John Worrall's structural realism argues that what is preserved across theory change is not the nature of unobservable entities but the mathematical structure of our theories. Fresnel's equations survived the death of the ether because the structural relationships they encode—between angles, wavelengths, and refractive indices—tracked something real about the world, even though the entity supposedly instantiating that structure did not exist. On this view, science progressively captures the world's relational architecture, even when it misdescribes the relata.
Philip Kitcher and Stathis Psillos offer a different refinement: entity realism and the notion of working posits versus idle posits. The theoretical components that are genuinely responsible for a theory's novel predictive success—the ones that feature essentially in the derivation of those predictions—are the ones we should believe in. Idle theoretical baggage that plays no role in generating success earns no realist commitment. When Psillos reexamines Laudan's historical cases, he argues that the posits actually driving predictive success were often retained in successor theories, while the ones abandoned were doing no real work.

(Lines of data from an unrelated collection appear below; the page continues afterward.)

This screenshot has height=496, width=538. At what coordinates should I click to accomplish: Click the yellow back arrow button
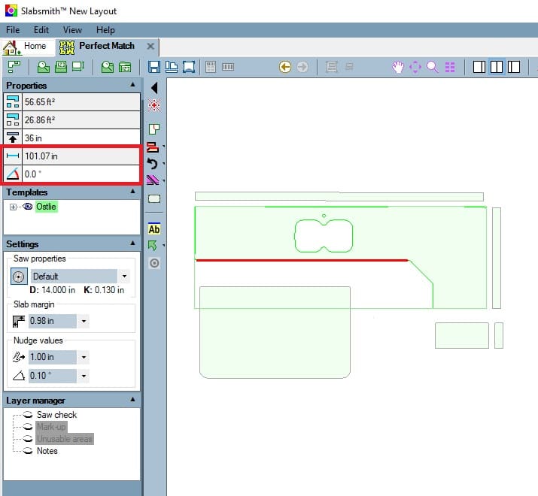285,67
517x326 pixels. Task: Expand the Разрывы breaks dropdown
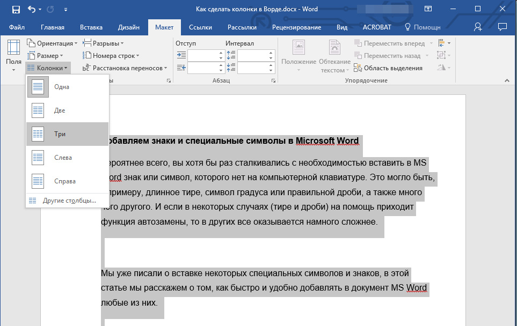point(103,43)
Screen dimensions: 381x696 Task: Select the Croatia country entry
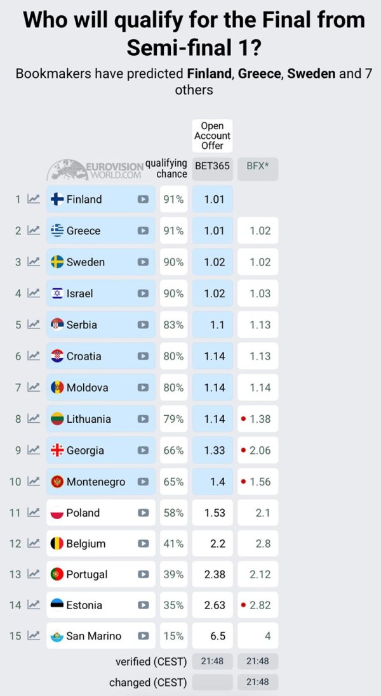(84, 356)
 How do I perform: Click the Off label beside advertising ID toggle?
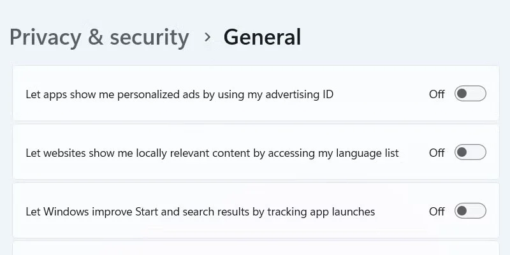click(x=437, y=94)
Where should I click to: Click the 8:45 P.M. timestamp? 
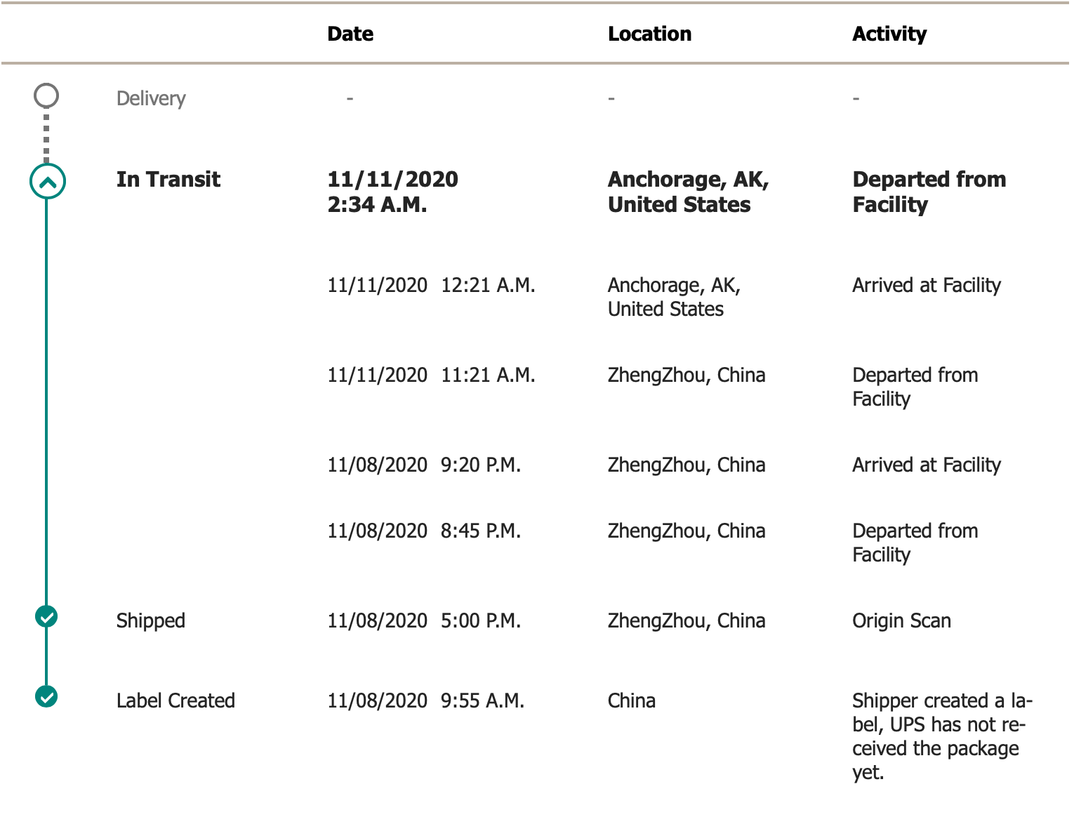click(481, 531)
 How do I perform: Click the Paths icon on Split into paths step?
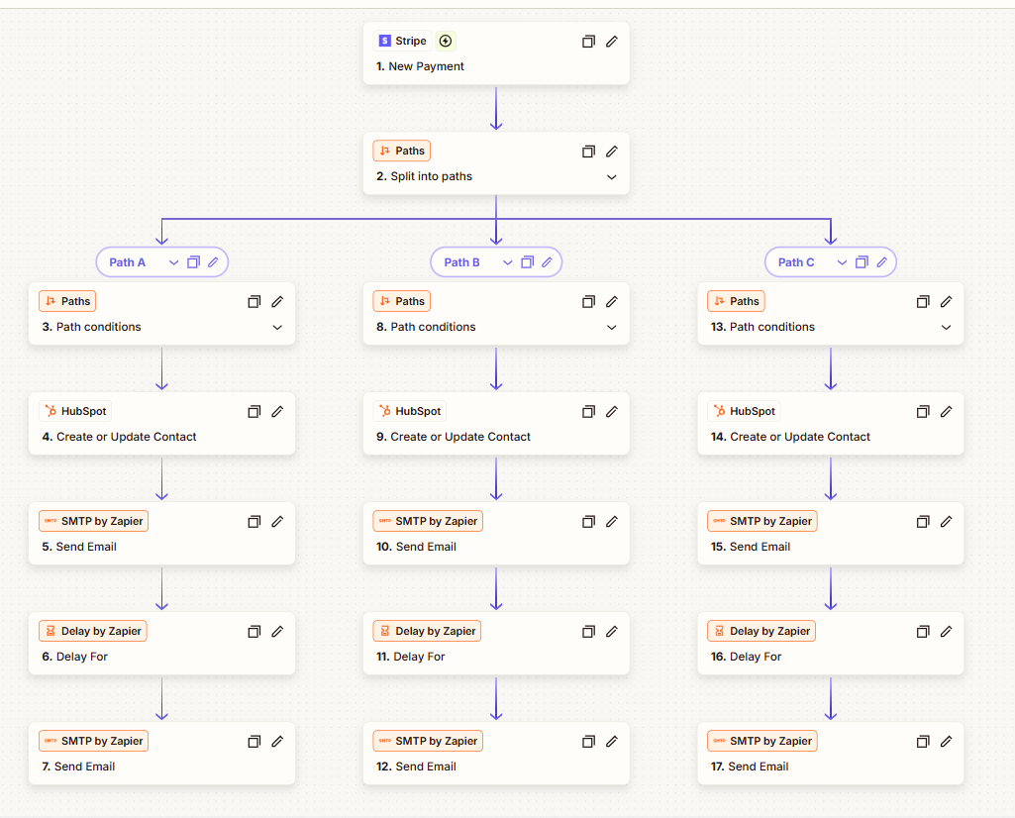pos(385,151)
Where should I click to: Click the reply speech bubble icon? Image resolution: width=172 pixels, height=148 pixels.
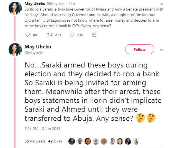[27, 35]
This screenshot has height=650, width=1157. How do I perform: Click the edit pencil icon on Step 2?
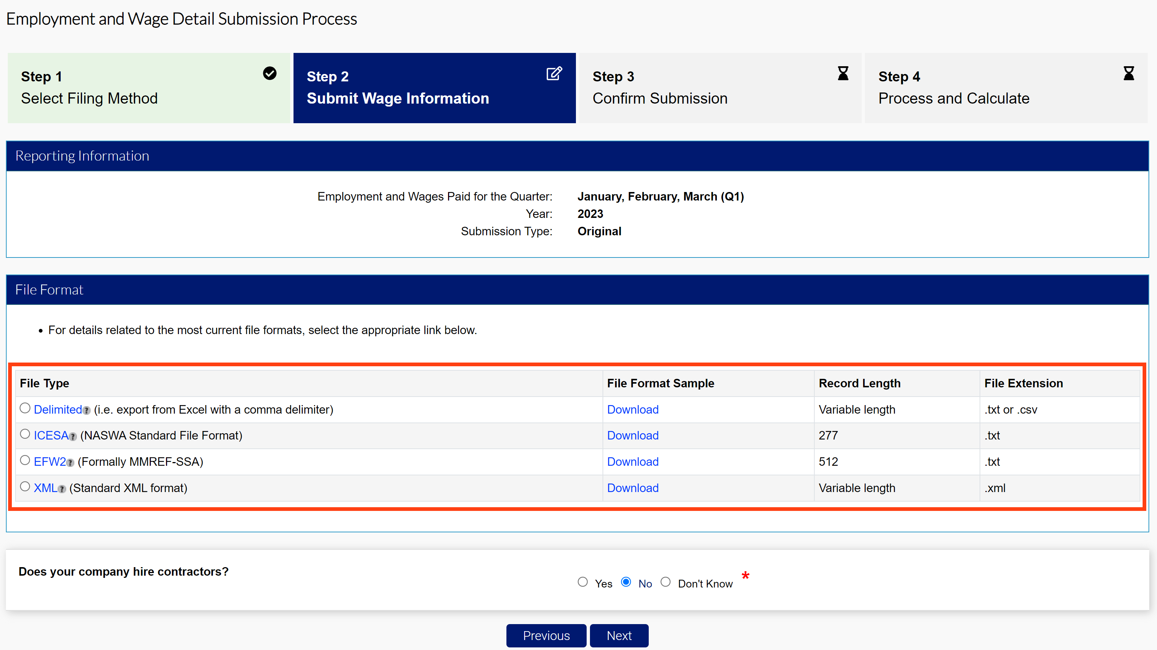[554, 73]
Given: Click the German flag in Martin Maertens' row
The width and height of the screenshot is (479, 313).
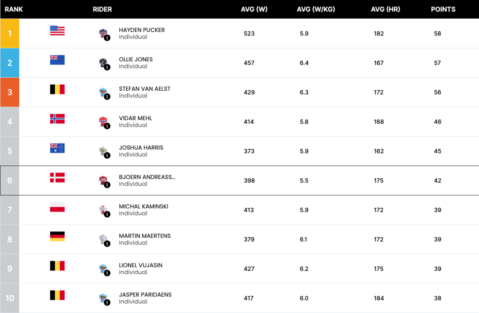Looking at the screenshot, I should pyautogui.click(x=57, y=236).
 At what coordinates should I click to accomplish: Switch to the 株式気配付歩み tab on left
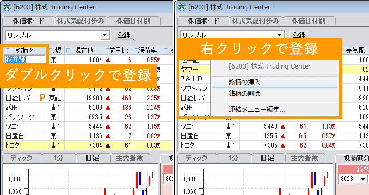[x=81, y=21]
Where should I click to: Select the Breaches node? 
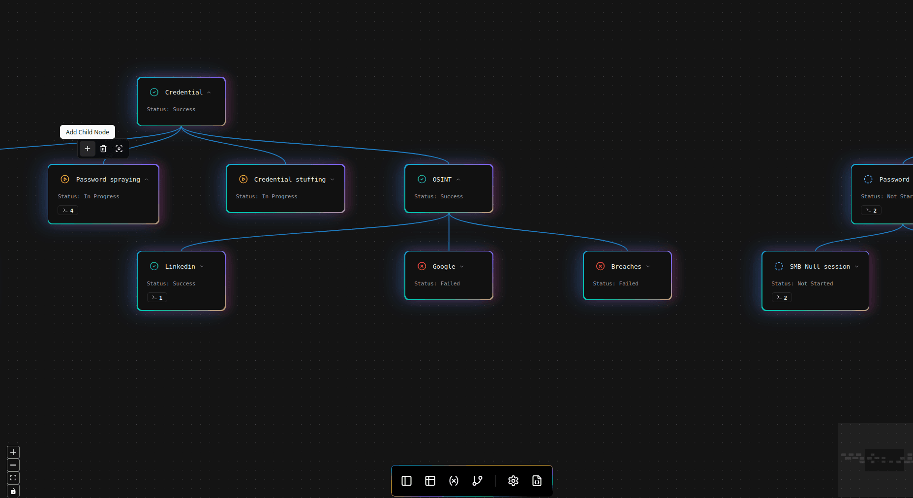coord(627,276)
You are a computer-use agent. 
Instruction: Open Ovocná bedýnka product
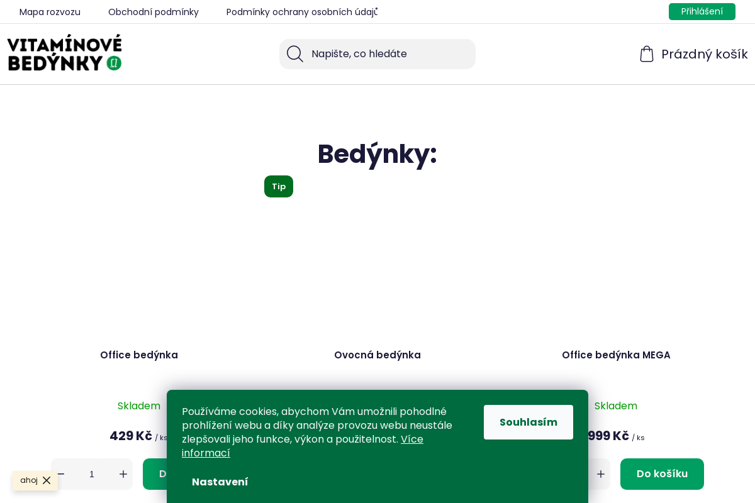point(378,355)
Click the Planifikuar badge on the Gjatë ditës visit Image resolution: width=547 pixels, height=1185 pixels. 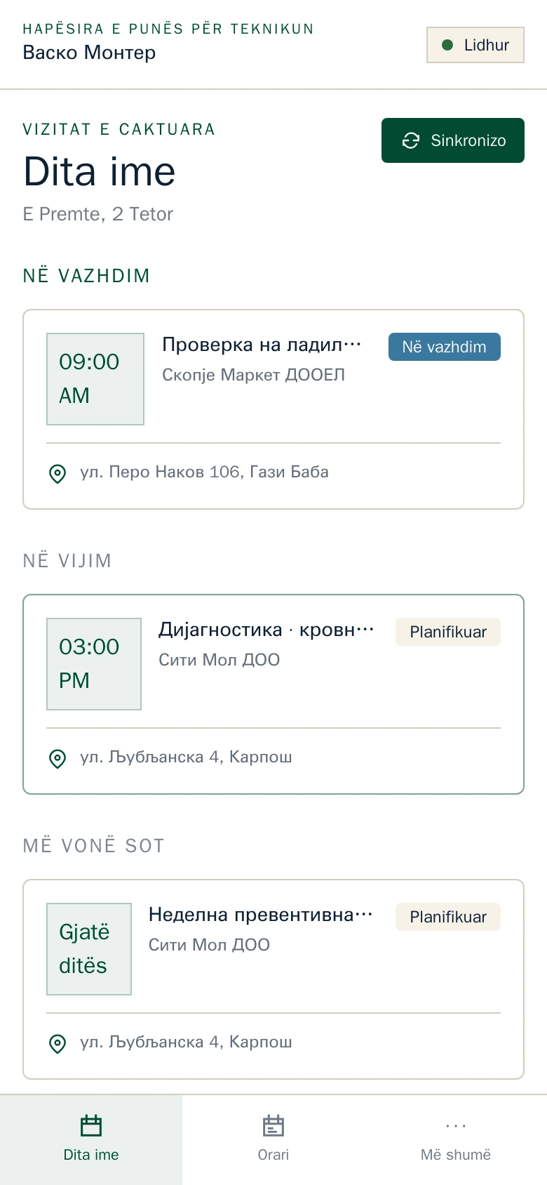tap(448, 917)
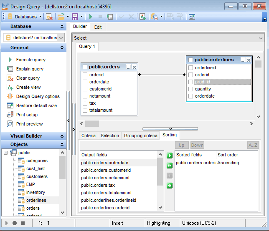This screenshot has width=269, height=231.
Task: Click the A..Z sort button
Action: tap(253, 145)
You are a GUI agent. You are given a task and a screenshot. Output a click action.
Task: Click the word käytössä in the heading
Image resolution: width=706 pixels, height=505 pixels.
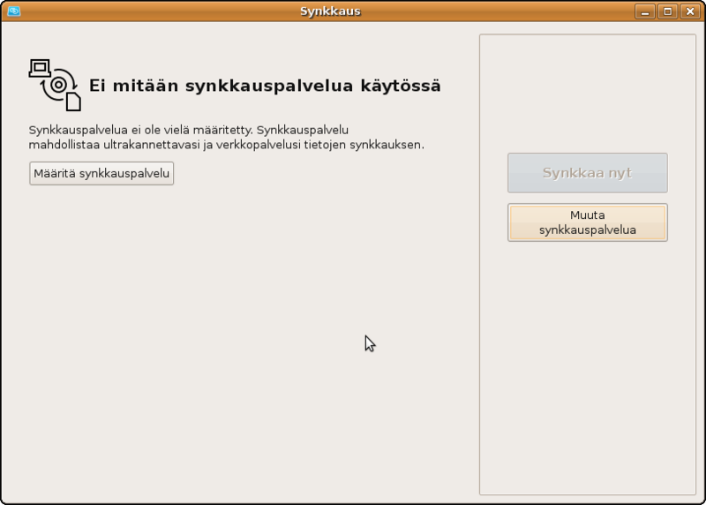pos(400,86)
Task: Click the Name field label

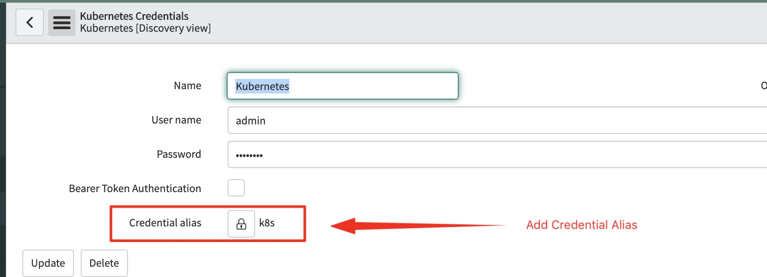Action: [187, 86]
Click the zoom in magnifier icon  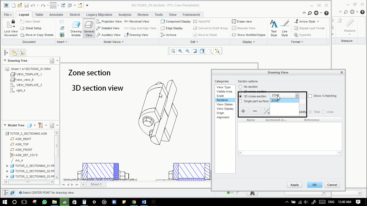click(x=180, y=51)
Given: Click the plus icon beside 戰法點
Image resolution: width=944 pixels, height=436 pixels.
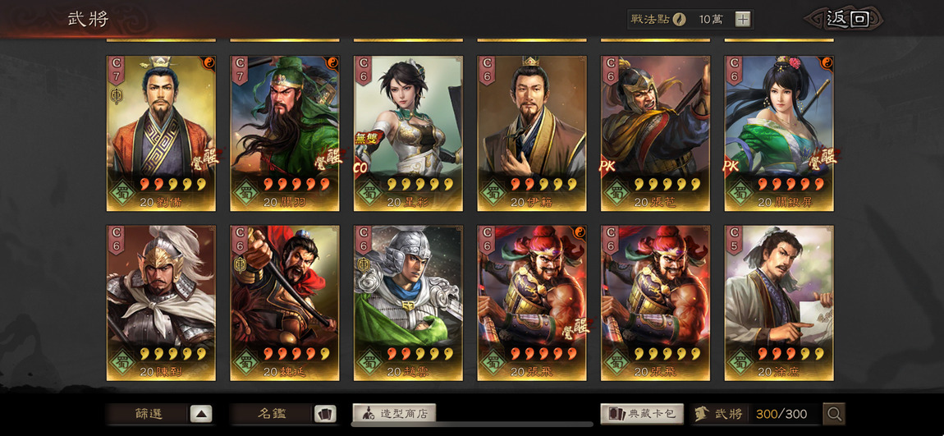Looking at the screenshot, I should pyautogui.click(x=743, y=19).
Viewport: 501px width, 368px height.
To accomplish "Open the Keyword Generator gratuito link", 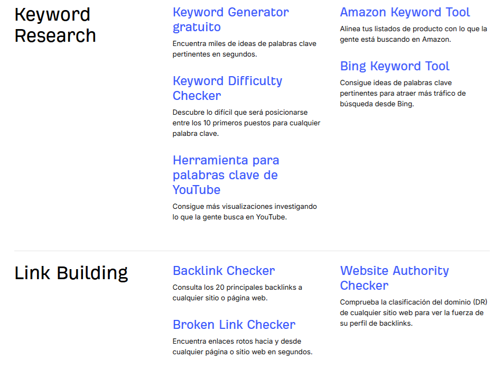I will click(x=230, y=20).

This selective strategy transforms the debate from a binary question—are our theories true or not?—into a more nuanced investigation of which theoretical commitments are well-supported and why. It also aligns with scientific practice itself. Working scientists routinely distinguish between the parts of a model they take seriously and the parts they regard as convenient idealizations. The selective realist gives philosophical articulation to a discrimination scientists already make intuitively.
The debate continues to evolve. Recent work on perspectival realism by Michela Massimi argues that scientific knowledge is always situated within particular theoretical perspectives, yet this perspectival character is compatible with genuine claims about mind-independent reality. Meanwhile, challenges from quantum mechanics—where empirical success is extraordinary but ontological interpretation remains deeply contested—test every version of realism. What the refined debate reveals is that the miracle argument's core insight survives: success demands explanation. But the explanation itself must be as sophisticated as the science it seeks to vindicate.
TakeawayThe most defensible realism is not a blanket endorsement of everything a theory says, but a disciplined commitment to the specific structural and theoretical components that are genuinely responsible for its predictive power—a realism earned, not assumed.
The miracle argument endures because it captures something genuinely puzzling about science. Theories reach into domains we cannot see, posit entities we cannot touch, and return with predictions of startling precision. Dismissing this as coincidence feels intellectually irresponsible. Yet the history of abandoned-but-successful theories means any honest realism must be chastened realism—aware of its own fallibility.
What emerges from decades of debate is not a triumphant proof that our theories are true, but something more valuable: a framework for calibrating confidence. We learn to ask which parts of a theory are load-bearing, which structural features persist through revolutions, and where our ontological commitments are genuinely earned by predictive labor rather than inherited by theoretical inertia.
Science's success is not a miracle. But neither is it a blank check for belief. The refined realist position teaches us to hold our best theories with a particular combination of conviction and humility—trusting the architecture while remaining open to discovering that the furniture needs rearranging.